• _Task objective_
Rewrite the stretch of the Celastrus text from "General care: Celastrus" through "wood in the winter.", changing "compost" to "manure".

[[ Selected excerpt open ]]

Celastrus

Celastrus is a deciduous shrub which climbs by twisting its stems. Its flowers are inconspicuous, and it is grown for the beauty of its fruits, which split open in the autumn to reveal bright scarlet berries, behind which the inner yellow surface of the seed capsule appears like the petals of a flower. Luckily the fruits do not seem attractive to birds, so they last for months, sometimes well into the new year.

Celastrus is a vigorous grower, and the most popular species, C. orbiculatus, can reach 12m (40 ft). Some of the species (e.g. C. scandens) bear male and female flowers on separate plants, in which case you have to grow one of each to get berries. This applies also to C. orbiculatus, but you can now get this in a hermaphrodite form, with male and female flowers on the same shrub, and you should be sure to choose this form if you are growing only one. C. hypoleucus, which carries a waxy coating on its young shoots, is rather less vigorous, and is bisexual, so only one plant is needed. Celastrus do not like too much sun, and an east wall is ideal.Celastrus

General care: Celastrus grow well in most garden soils, but they do not like chalk, or excesses of wet or dry. Being vigorous growers, they need a lot of feeding, and like regular mulches. Dig in plenty of compost before planting, which can be carried out any time in the winter. Celastrus do not need regular pruning, merely a tidying-up of the old wood in the winter.

[[ Selected excerpt closed ]]
[[ Supplied information open ]]

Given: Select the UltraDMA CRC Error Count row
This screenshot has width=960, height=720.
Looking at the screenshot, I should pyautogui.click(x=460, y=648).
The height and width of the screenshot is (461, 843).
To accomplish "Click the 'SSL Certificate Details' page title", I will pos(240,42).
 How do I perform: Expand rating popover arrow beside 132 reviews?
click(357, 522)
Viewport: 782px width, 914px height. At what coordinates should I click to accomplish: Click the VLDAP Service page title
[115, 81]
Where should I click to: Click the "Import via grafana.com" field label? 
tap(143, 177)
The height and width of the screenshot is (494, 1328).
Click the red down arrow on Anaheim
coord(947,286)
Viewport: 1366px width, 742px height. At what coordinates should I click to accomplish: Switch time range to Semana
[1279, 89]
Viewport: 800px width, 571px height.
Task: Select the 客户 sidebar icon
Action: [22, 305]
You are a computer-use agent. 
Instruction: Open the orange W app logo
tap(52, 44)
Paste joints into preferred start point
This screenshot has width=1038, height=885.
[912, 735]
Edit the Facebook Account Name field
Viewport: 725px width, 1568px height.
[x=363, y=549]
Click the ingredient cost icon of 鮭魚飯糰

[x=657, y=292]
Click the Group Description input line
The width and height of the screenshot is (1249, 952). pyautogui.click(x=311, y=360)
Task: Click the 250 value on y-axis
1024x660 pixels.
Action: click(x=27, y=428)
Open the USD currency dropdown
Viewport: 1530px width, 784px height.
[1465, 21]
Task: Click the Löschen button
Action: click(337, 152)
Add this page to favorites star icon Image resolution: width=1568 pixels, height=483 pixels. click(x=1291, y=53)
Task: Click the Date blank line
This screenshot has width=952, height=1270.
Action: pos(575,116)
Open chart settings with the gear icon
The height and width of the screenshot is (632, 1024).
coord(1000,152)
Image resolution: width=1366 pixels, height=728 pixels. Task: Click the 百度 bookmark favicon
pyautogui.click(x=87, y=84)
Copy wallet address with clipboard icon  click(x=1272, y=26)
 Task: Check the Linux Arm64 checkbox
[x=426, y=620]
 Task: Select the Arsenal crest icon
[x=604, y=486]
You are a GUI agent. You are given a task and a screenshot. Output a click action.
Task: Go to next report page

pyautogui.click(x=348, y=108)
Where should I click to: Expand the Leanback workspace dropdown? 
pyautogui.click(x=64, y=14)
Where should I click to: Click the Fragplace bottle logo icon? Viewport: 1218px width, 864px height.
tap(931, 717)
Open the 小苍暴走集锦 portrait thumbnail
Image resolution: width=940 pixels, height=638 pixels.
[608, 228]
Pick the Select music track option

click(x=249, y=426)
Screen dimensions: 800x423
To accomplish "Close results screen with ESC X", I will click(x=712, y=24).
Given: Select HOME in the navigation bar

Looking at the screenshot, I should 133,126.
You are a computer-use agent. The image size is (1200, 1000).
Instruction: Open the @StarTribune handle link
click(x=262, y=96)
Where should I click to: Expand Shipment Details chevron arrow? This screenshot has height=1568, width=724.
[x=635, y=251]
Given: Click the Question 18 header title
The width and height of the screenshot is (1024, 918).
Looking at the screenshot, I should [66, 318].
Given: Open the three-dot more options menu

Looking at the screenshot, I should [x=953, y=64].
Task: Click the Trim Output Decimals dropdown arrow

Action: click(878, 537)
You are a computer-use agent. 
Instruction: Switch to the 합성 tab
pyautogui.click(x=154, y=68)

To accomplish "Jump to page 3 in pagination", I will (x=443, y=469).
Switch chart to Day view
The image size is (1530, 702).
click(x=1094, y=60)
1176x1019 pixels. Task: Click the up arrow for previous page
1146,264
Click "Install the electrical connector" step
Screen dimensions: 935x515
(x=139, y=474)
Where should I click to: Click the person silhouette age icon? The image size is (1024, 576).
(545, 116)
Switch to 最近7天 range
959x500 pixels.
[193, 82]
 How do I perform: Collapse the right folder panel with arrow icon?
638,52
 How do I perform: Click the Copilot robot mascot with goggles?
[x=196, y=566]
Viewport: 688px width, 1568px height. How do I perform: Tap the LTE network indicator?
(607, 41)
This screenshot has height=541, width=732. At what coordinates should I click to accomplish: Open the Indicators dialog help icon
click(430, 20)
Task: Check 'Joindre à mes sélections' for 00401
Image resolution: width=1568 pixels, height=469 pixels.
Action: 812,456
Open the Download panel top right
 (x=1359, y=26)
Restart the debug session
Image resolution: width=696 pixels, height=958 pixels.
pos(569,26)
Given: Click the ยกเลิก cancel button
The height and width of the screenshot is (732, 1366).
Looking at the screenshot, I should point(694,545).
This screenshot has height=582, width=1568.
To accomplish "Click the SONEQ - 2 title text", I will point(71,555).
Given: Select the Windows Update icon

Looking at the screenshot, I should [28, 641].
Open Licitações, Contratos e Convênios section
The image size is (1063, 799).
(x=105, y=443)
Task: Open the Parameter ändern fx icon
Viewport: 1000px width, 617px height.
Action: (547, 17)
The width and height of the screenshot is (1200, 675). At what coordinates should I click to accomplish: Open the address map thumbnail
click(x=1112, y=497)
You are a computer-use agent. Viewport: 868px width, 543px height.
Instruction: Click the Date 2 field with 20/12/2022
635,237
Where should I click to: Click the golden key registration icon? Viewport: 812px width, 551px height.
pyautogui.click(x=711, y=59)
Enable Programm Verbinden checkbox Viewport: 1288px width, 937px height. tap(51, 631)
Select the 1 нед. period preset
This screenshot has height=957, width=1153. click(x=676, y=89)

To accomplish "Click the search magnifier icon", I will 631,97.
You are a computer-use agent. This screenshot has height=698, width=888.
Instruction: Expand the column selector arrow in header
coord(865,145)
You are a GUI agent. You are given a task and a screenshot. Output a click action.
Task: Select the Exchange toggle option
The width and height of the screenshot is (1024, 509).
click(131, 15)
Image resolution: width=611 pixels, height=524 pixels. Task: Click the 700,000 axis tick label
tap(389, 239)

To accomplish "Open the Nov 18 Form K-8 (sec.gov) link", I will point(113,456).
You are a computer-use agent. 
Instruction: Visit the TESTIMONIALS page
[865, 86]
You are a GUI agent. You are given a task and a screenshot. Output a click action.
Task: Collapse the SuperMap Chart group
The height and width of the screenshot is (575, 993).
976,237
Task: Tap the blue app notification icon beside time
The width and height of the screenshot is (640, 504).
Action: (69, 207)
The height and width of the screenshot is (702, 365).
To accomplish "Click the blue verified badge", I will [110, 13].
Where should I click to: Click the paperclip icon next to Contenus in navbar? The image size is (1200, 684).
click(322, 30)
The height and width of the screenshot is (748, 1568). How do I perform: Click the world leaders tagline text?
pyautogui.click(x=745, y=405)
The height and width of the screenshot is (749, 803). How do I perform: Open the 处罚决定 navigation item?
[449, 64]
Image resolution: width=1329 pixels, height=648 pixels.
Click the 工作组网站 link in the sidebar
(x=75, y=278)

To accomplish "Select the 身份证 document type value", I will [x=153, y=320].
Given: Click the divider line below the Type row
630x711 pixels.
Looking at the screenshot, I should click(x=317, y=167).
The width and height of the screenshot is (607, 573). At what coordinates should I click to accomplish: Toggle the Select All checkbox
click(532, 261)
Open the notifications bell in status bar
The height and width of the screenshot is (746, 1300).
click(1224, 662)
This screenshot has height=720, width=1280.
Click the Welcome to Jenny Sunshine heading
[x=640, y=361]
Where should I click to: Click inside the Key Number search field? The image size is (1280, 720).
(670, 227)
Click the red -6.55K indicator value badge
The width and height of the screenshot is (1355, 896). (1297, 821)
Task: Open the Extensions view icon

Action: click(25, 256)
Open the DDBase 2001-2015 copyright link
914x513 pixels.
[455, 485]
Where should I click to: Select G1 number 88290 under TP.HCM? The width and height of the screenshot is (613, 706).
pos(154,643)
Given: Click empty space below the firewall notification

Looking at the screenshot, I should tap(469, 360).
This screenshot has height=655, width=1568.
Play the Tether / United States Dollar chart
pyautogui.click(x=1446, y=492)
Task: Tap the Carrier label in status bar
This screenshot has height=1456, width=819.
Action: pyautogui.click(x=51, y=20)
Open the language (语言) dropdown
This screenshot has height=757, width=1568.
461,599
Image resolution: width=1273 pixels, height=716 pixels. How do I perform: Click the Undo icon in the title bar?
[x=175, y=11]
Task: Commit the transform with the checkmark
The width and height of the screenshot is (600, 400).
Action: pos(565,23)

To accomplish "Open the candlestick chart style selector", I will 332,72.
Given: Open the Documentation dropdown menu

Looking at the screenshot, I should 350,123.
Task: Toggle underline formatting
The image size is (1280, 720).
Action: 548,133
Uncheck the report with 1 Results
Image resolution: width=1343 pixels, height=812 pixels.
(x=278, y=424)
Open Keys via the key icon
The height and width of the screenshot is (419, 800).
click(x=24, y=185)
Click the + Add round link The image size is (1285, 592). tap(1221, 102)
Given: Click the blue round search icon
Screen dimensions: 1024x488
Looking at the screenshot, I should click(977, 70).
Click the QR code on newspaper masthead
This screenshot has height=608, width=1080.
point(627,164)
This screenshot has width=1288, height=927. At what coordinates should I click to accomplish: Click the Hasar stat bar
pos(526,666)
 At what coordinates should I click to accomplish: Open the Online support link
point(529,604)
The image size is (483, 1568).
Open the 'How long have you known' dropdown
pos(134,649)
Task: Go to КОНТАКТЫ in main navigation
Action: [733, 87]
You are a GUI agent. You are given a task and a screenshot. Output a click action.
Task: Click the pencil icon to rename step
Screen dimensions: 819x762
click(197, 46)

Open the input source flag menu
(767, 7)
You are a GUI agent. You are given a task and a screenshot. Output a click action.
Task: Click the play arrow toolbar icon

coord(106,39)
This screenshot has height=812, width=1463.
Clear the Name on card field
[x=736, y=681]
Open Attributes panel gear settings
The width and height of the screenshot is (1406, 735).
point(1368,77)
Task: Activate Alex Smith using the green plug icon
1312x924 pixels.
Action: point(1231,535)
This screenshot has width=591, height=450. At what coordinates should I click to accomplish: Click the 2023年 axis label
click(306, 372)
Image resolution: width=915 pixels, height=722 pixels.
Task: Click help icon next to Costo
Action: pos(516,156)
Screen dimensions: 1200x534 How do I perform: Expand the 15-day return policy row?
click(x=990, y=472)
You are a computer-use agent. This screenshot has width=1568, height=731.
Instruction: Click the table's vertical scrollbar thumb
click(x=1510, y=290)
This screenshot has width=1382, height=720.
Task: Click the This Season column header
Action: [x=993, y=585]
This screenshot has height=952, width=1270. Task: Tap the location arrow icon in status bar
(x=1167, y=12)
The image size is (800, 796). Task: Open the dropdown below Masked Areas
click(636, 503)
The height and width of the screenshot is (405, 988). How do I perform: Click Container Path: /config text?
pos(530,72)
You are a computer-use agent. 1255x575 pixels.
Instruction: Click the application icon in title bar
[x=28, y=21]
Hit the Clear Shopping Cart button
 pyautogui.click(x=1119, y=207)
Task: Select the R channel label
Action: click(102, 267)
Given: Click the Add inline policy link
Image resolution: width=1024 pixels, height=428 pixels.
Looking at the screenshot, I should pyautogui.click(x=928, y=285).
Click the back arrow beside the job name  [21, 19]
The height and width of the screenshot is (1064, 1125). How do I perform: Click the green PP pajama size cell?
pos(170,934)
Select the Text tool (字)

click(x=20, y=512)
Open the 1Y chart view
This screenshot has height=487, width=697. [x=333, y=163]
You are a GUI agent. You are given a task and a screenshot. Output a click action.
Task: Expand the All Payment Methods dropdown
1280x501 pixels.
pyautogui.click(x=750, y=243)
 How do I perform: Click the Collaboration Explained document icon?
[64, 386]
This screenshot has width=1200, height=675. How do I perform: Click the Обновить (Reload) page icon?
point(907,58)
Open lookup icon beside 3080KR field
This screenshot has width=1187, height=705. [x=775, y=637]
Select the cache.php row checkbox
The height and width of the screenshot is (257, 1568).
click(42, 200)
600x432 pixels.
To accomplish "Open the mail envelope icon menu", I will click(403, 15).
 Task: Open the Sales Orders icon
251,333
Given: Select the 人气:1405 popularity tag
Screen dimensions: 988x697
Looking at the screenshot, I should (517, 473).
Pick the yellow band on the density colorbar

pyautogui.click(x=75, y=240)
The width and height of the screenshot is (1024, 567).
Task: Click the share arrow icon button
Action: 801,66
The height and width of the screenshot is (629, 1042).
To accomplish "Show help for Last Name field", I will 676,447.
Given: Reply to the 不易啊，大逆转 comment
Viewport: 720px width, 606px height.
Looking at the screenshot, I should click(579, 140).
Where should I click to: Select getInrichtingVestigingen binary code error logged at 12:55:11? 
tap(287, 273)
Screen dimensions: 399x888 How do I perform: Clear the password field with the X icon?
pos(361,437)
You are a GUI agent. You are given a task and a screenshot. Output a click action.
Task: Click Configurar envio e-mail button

[[ Supplied information closed ]]

• _Exercise response_
General care: Celastrus grow well in most garden soils, but they do not like chalk, or excesses of wet or dry. Being vigorous growers, they need a lot of feeding, and like regular mulches. Dig in plenty of manure before planting, which can be carried out any time in the winter. Celastrus do not need regular pruning, merely a tidying-up of the old wood in the winter.